In those four years of turning into functioning adults, we wasted a lot of time on trivial things. A favorite activity of my group was taking pictures of ourselves to post on our MySpaces. We definitely weren’t the only teenagers obsessed with photographing ourselves. What is it about being sixteen that causes this frenzy to pout your lips, hold the camera out at arm’s length and snap your own face? Was it a desperate need to prove our own existence, to hold a concrete image of ourselves as our friends, our bodies, our lives changed around us? Or were we just hoping that the perfect default photo would finally make that homeroom hottie notice us?

All through those four years, my backpack hugged my shoulders with constant reassurance. It graciously held my textbooks in the hall, my water bottles at concerts, and my paperbacks on the train. And when I went to college, I packed it to bursting with knickknacks to decorate my dorm shelves with.

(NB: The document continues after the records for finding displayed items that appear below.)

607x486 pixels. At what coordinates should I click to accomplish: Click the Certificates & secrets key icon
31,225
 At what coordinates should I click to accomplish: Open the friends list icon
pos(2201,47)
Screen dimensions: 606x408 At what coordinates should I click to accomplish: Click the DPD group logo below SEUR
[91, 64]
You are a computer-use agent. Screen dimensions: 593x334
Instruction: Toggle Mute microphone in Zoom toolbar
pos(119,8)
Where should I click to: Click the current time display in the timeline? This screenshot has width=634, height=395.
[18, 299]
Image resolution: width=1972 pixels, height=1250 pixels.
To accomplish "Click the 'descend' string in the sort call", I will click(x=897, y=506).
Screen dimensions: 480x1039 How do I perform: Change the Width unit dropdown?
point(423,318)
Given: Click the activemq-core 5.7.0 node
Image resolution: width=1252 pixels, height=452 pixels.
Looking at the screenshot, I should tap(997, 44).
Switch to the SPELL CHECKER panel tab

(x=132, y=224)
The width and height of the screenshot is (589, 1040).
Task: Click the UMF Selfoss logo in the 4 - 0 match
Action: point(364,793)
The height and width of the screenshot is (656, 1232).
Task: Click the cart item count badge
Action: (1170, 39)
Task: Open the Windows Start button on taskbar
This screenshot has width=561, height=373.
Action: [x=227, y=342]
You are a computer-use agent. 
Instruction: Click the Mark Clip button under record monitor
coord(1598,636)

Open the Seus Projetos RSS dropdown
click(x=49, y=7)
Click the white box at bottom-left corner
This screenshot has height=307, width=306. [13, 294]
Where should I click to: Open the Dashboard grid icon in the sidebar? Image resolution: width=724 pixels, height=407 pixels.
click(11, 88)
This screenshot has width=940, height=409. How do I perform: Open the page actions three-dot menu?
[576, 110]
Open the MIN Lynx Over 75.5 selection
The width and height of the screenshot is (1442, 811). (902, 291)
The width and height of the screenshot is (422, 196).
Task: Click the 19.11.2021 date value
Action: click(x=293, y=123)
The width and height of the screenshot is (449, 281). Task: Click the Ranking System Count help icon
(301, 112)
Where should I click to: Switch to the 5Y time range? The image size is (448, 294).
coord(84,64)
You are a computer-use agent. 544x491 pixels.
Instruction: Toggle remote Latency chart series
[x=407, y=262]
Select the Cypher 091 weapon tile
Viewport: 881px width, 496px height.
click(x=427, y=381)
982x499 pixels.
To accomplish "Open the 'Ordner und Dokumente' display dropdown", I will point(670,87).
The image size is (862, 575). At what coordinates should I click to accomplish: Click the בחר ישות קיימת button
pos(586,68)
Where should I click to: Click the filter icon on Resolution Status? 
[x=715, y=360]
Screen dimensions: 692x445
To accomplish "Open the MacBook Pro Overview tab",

On my first night of freshman year, when I hung my Harry Potter poster over my bed and worried over the team-building games I’d be forced to play the next day, my backpack waited calm and reassuring on its hook by the door. It’s always been there, silent and useful, and now it’s about to disintegrate for good.

I can’t help but feel this backpack represents me. Six years of an ever-changing array of band pins, iron-on patches, stains and rips—in essence, the entire process of growing up. I’m not sporty nylon, I don’t have a built-in water bottle holder, and I’m no good at hiking or braving the wilderness. I’m corduroy—unassuming and a tad nerdy, a fabric to last through the years.